Extracted records —
......

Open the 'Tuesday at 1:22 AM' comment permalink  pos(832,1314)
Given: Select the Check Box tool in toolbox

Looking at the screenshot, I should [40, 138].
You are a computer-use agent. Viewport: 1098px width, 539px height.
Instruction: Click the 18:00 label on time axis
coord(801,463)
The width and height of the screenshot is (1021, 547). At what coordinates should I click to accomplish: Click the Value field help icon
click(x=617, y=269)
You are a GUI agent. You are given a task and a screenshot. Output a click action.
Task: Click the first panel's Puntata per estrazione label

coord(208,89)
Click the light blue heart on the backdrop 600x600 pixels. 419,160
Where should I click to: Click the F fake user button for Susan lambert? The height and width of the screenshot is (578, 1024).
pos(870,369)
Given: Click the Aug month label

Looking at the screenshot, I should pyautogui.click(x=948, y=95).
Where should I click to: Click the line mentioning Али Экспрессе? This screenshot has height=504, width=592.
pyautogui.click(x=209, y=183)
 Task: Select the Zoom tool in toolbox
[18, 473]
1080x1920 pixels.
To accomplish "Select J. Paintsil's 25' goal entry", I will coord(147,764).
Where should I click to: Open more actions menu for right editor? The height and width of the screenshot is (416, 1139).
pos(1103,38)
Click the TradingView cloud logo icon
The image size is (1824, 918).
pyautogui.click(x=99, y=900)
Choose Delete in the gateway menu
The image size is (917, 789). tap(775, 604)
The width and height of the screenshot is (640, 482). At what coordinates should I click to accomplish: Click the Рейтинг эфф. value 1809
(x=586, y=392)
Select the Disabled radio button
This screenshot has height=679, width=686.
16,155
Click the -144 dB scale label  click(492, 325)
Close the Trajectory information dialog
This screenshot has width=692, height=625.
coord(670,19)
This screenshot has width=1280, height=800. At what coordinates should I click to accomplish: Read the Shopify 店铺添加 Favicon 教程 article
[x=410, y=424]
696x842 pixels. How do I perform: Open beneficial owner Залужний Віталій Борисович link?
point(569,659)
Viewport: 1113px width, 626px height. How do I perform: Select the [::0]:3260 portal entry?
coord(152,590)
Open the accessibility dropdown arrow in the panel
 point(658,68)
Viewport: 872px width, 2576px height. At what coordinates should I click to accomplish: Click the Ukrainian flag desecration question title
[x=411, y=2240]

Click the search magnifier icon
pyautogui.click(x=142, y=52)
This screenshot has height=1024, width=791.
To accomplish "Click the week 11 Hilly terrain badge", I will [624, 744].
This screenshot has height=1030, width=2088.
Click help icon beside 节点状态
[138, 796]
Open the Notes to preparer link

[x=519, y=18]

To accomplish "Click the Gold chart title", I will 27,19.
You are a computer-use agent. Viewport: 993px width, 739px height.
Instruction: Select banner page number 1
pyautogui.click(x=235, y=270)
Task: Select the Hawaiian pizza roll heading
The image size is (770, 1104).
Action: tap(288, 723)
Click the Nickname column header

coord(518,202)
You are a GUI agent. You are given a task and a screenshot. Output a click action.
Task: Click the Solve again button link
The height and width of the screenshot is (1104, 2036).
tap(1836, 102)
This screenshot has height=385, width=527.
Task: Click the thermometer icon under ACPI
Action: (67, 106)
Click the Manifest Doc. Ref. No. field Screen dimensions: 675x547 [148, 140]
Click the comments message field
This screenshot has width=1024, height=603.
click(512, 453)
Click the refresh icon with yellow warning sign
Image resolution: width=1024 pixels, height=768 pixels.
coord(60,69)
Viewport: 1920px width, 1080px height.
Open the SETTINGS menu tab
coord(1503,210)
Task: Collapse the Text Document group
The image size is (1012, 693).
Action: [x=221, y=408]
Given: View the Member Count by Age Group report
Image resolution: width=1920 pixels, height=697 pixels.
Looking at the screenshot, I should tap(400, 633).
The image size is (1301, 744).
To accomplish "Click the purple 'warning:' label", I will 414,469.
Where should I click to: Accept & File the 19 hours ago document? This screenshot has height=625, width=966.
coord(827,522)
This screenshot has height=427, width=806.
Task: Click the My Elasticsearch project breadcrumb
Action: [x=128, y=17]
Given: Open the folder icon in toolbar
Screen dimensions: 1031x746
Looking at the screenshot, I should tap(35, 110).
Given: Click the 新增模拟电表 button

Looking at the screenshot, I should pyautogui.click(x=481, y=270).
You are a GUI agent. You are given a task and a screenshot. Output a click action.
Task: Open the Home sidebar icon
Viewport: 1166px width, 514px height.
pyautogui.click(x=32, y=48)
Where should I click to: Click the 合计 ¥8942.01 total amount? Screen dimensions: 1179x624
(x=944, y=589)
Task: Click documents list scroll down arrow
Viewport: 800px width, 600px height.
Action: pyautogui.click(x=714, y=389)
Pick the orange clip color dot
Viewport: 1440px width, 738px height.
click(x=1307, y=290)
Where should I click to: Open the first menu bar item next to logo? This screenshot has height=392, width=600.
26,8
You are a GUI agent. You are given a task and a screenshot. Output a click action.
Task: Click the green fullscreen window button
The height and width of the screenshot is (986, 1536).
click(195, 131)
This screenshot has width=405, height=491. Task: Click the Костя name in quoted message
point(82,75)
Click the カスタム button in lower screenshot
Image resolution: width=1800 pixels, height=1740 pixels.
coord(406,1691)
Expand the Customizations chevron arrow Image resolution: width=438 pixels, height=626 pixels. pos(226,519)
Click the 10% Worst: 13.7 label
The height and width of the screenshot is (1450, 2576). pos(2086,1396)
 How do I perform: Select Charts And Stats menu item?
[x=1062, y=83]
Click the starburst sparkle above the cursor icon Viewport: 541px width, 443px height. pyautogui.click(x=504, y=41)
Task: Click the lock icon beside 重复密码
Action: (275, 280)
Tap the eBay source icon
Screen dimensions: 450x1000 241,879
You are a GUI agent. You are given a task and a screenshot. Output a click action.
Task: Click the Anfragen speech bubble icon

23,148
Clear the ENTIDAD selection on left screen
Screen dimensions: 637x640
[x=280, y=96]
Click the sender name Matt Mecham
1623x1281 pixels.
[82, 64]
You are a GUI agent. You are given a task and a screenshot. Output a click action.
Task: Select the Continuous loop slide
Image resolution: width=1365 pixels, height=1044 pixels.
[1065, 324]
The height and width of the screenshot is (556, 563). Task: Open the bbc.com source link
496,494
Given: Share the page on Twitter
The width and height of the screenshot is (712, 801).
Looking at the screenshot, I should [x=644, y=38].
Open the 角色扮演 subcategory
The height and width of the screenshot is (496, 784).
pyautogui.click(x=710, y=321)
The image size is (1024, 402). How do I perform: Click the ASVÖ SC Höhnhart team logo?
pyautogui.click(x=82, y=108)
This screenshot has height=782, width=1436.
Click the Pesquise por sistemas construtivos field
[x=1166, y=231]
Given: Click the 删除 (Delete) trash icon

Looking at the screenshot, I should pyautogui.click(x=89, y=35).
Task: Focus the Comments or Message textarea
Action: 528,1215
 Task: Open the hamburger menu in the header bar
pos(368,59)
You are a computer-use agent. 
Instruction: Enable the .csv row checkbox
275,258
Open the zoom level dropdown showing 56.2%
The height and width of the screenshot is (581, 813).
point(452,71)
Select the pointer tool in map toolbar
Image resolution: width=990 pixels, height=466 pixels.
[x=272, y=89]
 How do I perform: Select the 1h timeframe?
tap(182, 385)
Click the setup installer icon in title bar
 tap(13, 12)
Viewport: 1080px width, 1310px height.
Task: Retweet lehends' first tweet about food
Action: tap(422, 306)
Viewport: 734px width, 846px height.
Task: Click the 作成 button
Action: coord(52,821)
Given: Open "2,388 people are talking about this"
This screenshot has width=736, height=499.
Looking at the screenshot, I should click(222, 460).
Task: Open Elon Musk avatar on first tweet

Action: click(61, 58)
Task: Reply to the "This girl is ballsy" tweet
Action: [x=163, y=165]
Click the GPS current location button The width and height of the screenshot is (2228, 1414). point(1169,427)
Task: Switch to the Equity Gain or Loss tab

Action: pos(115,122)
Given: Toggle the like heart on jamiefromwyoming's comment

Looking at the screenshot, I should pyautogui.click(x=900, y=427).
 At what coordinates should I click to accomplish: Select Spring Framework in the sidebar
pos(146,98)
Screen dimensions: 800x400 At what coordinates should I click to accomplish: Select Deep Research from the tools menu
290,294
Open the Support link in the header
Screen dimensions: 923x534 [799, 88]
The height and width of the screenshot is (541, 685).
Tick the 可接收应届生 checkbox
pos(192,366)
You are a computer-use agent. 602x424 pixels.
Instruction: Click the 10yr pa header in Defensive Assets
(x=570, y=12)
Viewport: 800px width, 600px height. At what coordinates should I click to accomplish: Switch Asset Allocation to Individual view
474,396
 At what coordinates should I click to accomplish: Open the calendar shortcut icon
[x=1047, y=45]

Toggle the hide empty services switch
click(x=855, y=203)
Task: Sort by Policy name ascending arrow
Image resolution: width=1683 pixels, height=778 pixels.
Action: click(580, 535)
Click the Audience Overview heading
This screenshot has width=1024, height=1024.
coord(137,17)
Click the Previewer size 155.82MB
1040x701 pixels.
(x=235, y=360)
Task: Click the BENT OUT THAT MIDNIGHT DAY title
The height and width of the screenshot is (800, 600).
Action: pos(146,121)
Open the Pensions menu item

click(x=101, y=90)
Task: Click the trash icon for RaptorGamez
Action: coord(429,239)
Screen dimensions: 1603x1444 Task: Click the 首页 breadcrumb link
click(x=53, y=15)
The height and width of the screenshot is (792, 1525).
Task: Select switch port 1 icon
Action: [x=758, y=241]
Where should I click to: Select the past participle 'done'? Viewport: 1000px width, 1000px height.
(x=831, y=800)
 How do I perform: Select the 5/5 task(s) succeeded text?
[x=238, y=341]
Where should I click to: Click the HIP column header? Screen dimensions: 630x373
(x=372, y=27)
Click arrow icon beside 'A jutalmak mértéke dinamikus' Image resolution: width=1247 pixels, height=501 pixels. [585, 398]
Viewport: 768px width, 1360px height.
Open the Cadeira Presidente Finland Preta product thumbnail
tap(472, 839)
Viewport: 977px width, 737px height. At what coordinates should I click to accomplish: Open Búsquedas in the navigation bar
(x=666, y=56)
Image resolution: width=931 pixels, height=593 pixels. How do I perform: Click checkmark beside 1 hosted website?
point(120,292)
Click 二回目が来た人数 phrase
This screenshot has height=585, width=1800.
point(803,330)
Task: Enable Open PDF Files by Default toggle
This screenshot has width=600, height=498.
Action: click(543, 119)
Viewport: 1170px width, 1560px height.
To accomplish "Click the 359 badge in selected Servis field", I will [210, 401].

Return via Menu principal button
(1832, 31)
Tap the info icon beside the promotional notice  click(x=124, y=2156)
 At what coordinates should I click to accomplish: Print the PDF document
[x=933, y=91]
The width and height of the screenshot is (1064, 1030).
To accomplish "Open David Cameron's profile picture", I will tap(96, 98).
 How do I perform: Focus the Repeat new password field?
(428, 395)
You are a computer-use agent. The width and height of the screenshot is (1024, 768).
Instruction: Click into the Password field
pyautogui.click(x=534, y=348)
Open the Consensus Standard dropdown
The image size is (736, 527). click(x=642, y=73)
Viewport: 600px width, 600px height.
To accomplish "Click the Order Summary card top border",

......

Your task — Your answer should be a single number: the count of lines in the entries that contain the word "will".

Solution to this exercise — 6